Al otro lado de la mesa estaba sentada Anne Størksen, junto al comisario jefe, un tal no-sé-cuántos, un tipo alto y delgado. Para empezar, había tardado más de ochenta segundos en llegar a la sala de reuniones y ahora no se acordaba de los nombres, ¿se estaría haciendo mayor?

No acababa de formular aquel pensamiento cuando le vino a la mente lo sucedido la noche anterior. Había llevado a Lise, la joven aspirante de Exteriores, a lo que él llamaba una pequeña cena de horas extras. Después la había invitado a tomar una copa en el hotel Continental, donde Exteriores disponía de una sala destinada a reuniones que requerían especial discreción.

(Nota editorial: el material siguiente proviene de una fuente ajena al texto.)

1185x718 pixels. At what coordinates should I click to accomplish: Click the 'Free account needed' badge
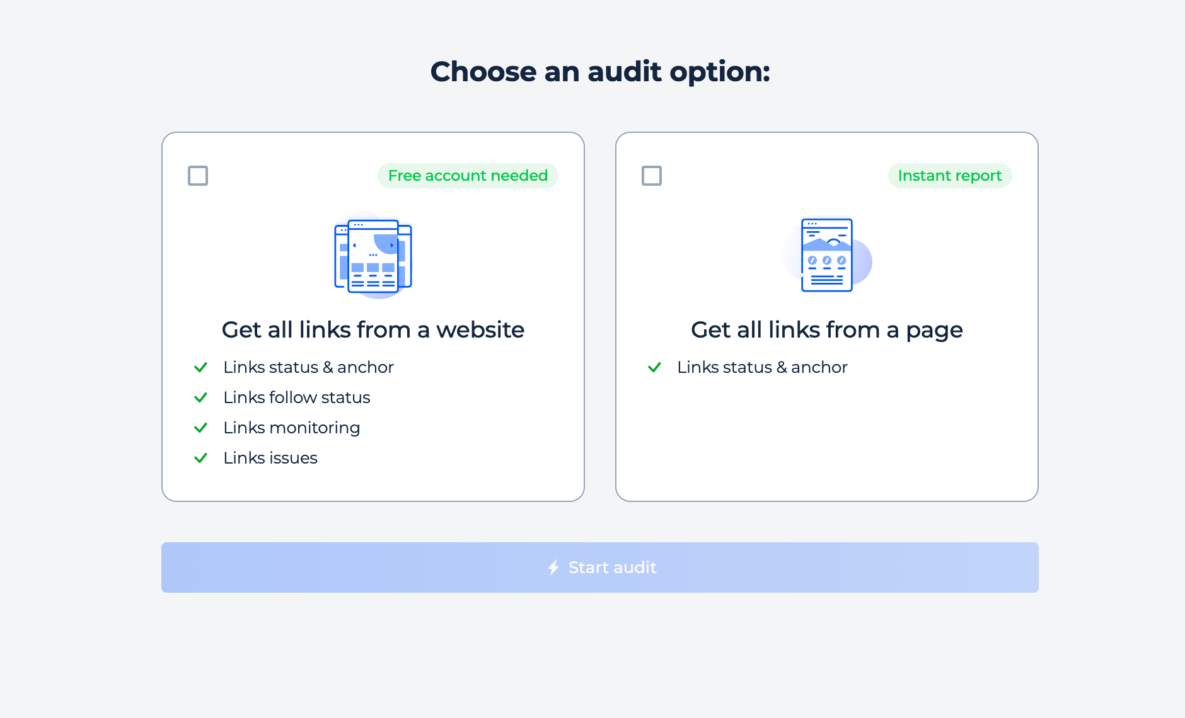(x=468, y=176)
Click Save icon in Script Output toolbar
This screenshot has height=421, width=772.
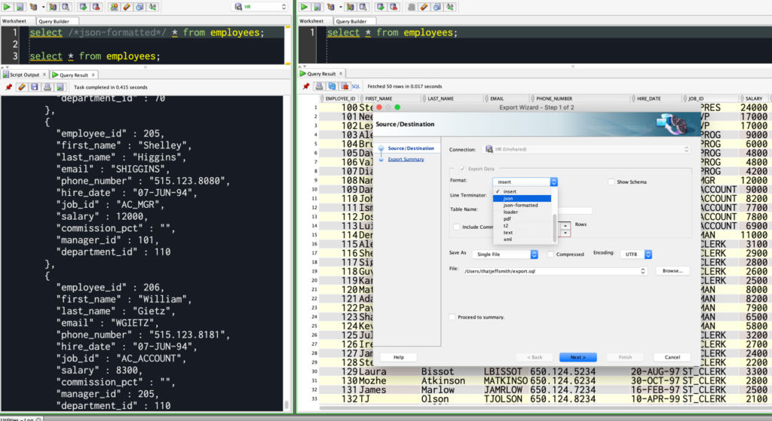(35, 87)
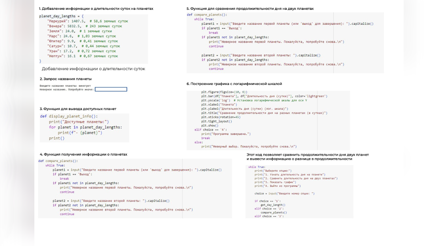The height and width of the screenshot is (246, 438).
Task: Click heading '4. Функция получения информации о планетах'
Action: click(x=84, y=154)
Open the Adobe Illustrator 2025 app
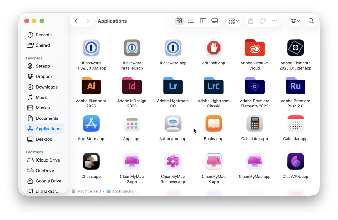 pyautogui.click(x=91, y=86)

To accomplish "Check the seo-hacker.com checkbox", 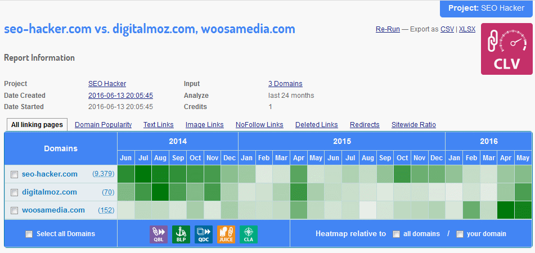I will click(x=14, y=175).
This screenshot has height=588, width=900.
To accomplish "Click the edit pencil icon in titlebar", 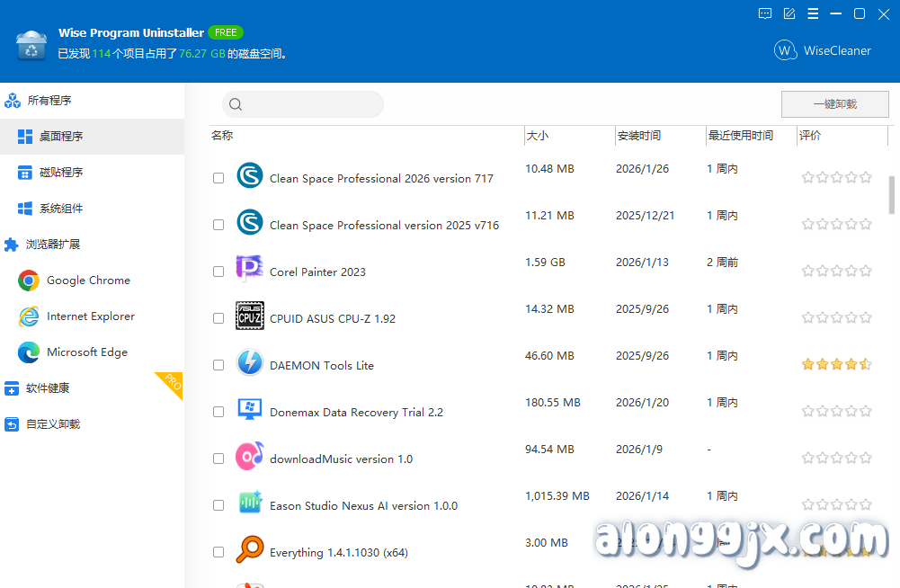I will tap(789, 13).

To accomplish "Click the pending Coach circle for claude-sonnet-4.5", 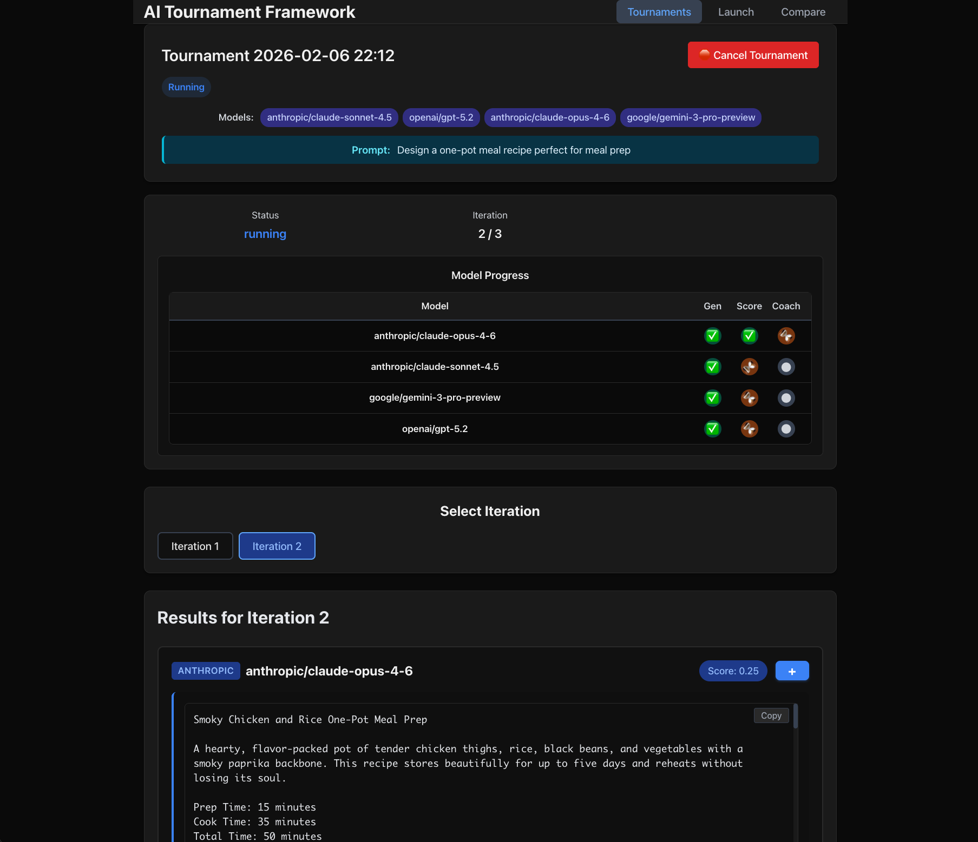I will point(786,367).
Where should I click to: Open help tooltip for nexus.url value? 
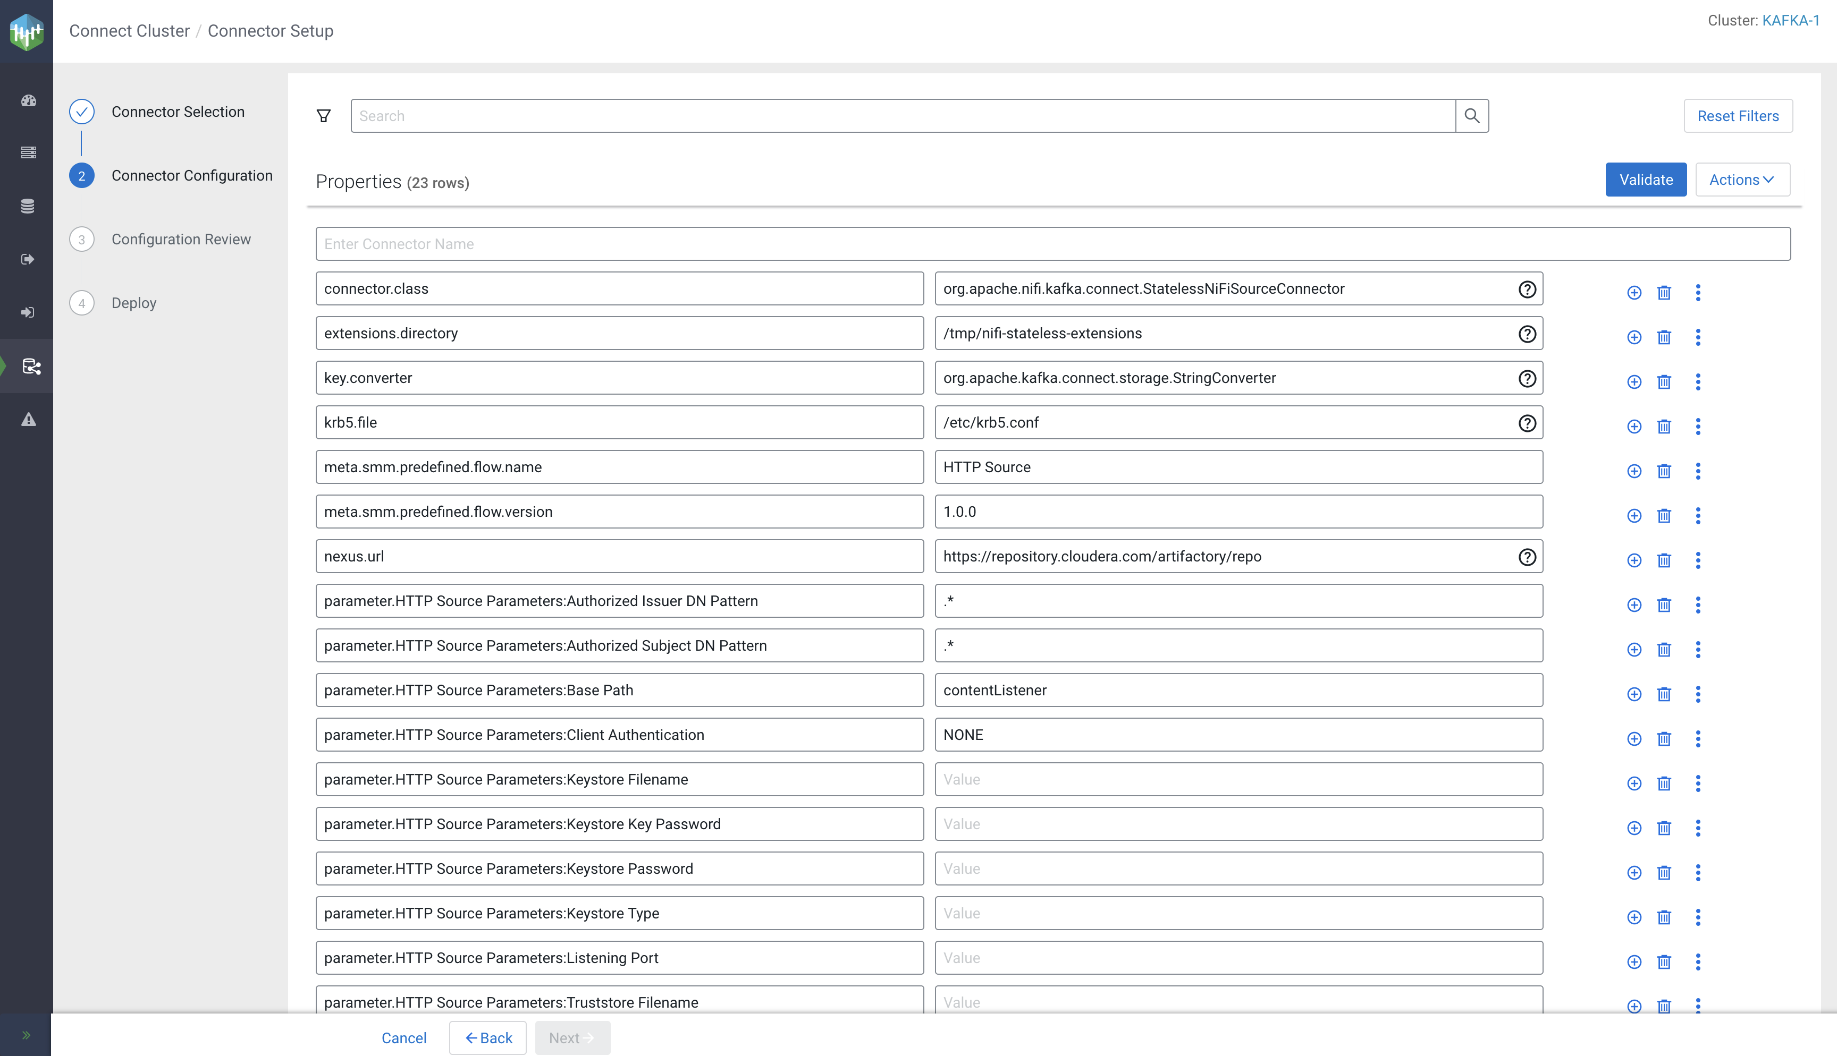1526,557
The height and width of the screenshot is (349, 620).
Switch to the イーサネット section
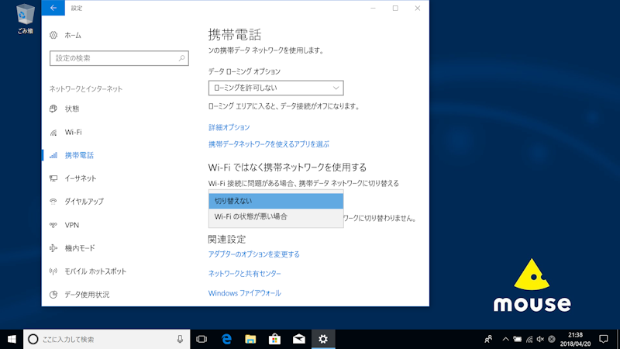pyautogui.click(x=81, y=178)
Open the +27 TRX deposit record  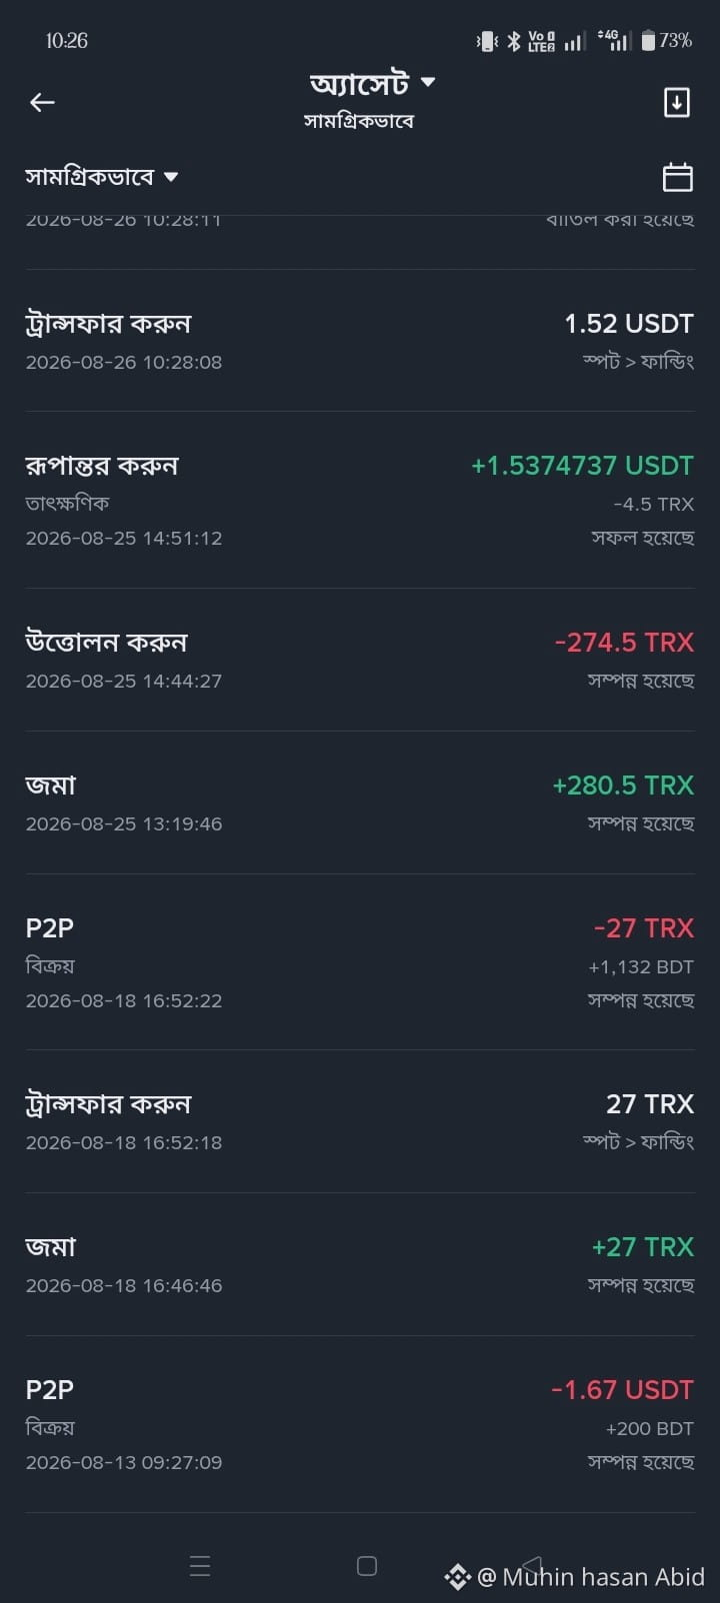[360, 1264]
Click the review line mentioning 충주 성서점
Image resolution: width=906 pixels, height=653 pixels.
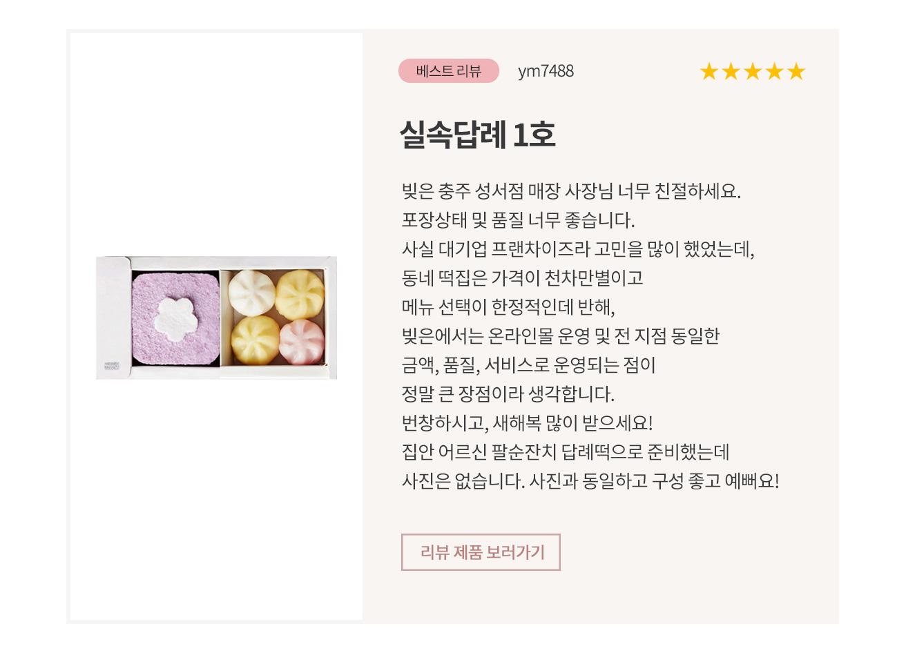[571, 191]
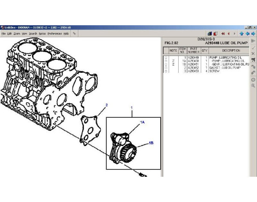Open the Zoom menu

[x=17, y=33]
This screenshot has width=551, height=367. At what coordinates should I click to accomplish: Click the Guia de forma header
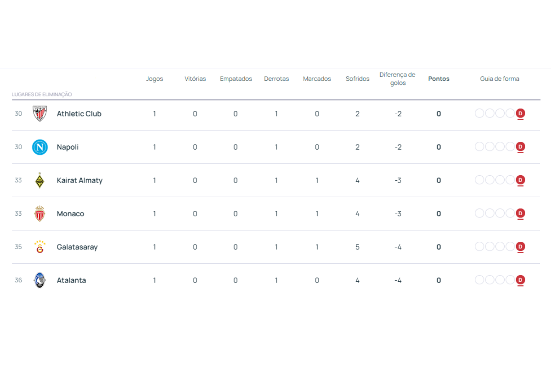[x=500, y=79]
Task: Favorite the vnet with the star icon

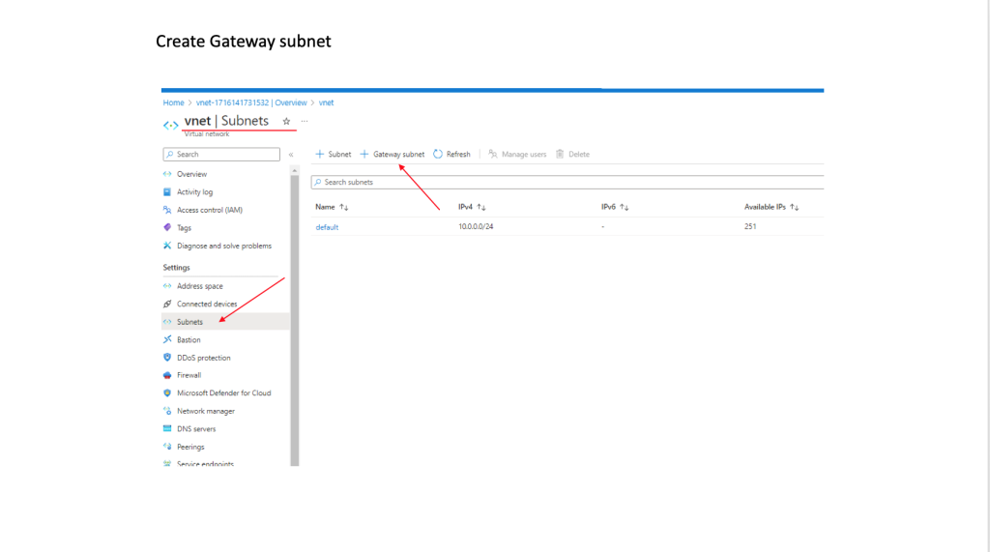Action: (x=286, y=122)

Lise no se había hecho de rogar, era una chica ambiciosa. Pero la tentativa culminó en fracaso. ¿Se estaría haciendo mayor? Bah, un hecho aislado, consecuencia tal vez de una copa de más, pero no porque fuera demasiado mayor. Brandhaug interiorizó esta última idea antes de tomar asiento.

– Gracias por venir a pesar de haber sido convocados con tan poco margen -comenzó-. Doy por supuesto que no debo subrayar la naturaleza confidencial de esta reunión pero, aun así, lo hare, ante la eventualidad de que no todos los presentes tengan la experiencia necesaria en este tipo de asuntos.

Miró fugazmente a todos los presentes, salvo a Rakel, indicando así que el aviso iba por ella. Luego se volvió hacia Anne Størksen.